[How to complete this task]
Your answer should be the lines below from the one with "Turning parts (450, 2318)" to the one with "Mechanical Parts (456, 2280)", both included, given again exactly and with nothing added.

Stored items:
◆ ◆ ◆ ◆
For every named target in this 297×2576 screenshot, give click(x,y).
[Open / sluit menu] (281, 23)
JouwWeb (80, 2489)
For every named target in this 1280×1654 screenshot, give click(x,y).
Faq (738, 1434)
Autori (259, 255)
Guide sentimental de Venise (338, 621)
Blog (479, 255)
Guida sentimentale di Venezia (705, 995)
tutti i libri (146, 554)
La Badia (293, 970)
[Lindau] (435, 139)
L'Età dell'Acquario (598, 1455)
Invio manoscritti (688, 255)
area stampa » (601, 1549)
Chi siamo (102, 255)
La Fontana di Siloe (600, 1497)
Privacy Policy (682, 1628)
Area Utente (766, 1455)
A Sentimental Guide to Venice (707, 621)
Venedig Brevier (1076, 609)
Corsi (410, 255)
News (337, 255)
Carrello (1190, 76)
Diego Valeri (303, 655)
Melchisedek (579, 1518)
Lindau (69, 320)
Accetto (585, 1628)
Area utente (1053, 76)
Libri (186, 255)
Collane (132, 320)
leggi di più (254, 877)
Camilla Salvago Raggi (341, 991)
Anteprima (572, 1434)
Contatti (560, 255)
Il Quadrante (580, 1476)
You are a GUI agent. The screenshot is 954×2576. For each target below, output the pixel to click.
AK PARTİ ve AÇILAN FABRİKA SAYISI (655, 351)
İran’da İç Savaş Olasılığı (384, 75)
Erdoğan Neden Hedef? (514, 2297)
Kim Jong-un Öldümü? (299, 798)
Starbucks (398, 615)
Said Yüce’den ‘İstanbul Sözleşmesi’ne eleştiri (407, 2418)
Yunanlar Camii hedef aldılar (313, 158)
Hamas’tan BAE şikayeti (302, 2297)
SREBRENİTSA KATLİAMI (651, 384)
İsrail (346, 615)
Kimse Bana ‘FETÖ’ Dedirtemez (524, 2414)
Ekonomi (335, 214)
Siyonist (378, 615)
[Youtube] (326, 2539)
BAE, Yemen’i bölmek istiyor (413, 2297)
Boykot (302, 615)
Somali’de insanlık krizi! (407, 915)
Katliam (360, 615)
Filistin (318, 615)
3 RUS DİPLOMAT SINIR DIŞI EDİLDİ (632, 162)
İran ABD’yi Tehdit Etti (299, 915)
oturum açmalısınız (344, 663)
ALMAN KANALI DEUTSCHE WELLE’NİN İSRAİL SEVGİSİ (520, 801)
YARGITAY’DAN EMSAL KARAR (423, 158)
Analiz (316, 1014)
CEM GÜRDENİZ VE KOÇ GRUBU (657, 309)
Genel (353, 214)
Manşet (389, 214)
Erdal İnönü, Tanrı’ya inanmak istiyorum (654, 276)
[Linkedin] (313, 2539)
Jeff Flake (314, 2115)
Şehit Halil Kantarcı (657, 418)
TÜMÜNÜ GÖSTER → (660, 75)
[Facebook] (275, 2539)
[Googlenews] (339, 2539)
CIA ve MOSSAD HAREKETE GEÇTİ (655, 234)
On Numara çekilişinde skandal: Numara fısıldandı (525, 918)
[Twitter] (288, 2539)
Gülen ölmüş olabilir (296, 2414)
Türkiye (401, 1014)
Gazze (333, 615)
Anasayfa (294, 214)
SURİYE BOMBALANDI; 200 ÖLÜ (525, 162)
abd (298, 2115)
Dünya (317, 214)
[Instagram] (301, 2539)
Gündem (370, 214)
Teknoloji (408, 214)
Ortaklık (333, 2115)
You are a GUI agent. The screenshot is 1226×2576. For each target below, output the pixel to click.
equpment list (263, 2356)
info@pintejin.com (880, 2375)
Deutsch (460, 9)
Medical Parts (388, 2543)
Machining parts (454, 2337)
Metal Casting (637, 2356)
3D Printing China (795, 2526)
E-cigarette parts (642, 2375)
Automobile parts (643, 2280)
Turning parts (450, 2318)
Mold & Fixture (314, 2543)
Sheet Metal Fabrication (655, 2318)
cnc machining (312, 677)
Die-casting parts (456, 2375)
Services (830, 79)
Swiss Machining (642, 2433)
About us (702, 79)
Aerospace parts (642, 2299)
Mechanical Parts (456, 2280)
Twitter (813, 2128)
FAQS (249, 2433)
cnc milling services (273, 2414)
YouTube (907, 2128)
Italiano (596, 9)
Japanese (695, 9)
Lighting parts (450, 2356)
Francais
◆ ◆ ◆ ◆
[Written answer]
Turning parts (450, 2318)
Mold & Fixture (314, 2543)
Sheet Metal Fabrication (655, 2318)
cnc machining (312, 677)
Die-casting parts (456, 2375)
Services (830, 79)
Swiss Machining (642, 2433)
About us (702, 79)
Aerospace parts (642, 2299)
Mechanical Parts (456, 2280)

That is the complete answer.